Cloud infrastructure, with its collective features, provides multilayer protection against security breaches, data loss and downtime in public sector organizations. And news is catching on about its benefits. In a 2015 PricewaterhouseCooper survey of cloud computing, 56 percent of public sector respondents said they now employ cloud-enabled cybersecurity services.
The National Renewable Energy Laboratory (NREL) of the U.S. Dept. of Energy adopted cloud technology from Amazon Web Services (AWS) to build a secure, collaborative platform to collect, curate, store and share moderately sensitive data. “Security is paramount for us. The Department of Energy signed off on this cloud environment because they were comfortable with our security protocols,” said Chris Webber, senior cloud engineer at NREL.
“Using AWS, we worry less and spend less time and money on infrastructure. As a result, we can focus more of our attention on content and data quality and on making sure our renewable energy data is discoverable by researchers around the world,” Webber said.
Government agencies and other public sector organizations are indeed targets, as they hold a tremendous amount of sensitive information. Gartner, Inc. predicts that by 2020, 30 percent of global enterprises will have been directly compromised by cyber criminals. Therefore, security is a top priority. With this in mind, cloud technologies give agencies the agility and efficiency to roll out new programs and expand their security infrastructure on an architectural level.
“The biggest security advantage to using the cloud is ability to utilize outsourced security,” said Doug Jacobson, an electrical and computer engineering professor and director of the Information Assurance Center at Iowa State University. “Many smaller organizations find it difficult to set up and manage security for their local infrastructure. With cloud-based services, you can use security features provided by the cloud provider, at a much lower cost due to the economy of scale provided by sharing resources.”

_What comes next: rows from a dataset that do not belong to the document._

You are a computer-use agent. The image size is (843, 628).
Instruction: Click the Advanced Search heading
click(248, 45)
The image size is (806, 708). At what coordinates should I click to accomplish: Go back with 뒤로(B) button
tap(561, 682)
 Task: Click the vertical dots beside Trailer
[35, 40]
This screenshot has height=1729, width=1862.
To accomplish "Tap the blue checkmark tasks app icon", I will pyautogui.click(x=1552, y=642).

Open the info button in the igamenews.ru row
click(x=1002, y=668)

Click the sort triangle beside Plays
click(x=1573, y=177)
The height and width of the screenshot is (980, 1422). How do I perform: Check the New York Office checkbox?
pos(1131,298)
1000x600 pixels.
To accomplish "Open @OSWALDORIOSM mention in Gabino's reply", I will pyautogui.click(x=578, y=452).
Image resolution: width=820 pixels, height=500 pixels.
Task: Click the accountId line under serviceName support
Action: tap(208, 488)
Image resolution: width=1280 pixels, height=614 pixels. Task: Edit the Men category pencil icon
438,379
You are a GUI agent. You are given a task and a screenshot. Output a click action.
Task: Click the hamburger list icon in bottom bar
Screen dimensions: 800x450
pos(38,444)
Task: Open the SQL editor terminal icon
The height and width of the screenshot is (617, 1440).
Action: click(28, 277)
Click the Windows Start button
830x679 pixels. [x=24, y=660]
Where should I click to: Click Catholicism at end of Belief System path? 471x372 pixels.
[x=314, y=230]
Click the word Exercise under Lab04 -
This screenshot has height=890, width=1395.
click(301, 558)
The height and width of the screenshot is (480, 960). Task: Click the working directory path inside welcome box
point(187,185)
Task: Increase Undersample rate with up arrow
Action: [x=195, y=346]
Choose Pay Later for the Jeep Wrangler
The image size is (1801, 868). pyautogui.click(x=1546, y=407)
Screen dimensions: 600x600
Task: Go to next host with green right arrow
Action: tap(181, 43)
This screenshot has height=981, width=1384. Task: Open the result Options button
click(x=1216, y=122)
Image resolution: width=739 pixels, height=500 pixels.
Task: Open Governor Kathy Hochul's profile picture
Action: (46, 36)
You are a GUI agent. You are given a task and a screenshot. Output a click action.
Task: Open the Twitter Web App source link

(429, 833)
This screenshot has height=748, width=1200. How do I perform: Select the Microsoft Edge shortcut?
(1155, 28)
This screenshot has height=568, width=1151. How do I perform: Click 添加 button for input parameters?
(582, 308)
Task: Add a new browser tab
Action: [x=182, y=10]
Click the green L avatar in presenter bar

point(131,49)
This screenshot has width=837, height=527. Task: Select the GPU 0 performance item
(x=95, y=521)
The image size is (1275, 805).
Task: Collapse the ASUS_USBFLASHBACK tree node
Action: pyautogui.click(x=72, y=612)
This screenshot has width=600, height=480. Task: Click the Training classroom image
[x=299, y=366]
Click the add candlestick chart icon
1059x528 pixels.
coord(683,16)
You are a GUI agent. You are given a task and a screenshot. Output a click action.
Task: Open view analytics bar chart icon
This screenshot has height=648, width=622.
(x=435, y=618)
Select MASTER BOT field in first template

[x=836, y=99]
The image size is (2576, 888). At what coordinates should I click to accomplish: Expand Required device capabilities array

The AWS Cloud infrastructure is one of the most flexible and secure environments available today. It’s being used by multiple agencies—such as NASA, the Food and Drug Administration, Healthcare.gov of the Centers for Medicare and Medicaid Services and the National Geospatial-Intelligence Agency—as well as by numerous universities, companies and nonprofits. With its strong safeguards for privacy and network access segregation, the AWS Cloud is designed to satisfy the requirements of the most security-sensitive public agencies. It is protected by extensive network and security monitoring, and its components are continuously scanned and tested.
Secure cloud platforms are inherently flexible, agile and elastic from both a performance and scalability perspective—attributes that adapt well to cybersecurity practices. In the event of an attack, the cloud-based model enables agencies to manage and protect their assets almost instantaneously.
Jon Booth, director of the Website and New Media Group at the Centers for Medicare and Medicaid Services, explained that the high volume of visitors to Healthcare.gov created a need for strong security protections from AWS. “It’s a very high-visibility website, it’s a target, so we wanted to make sure we had a great security posture.”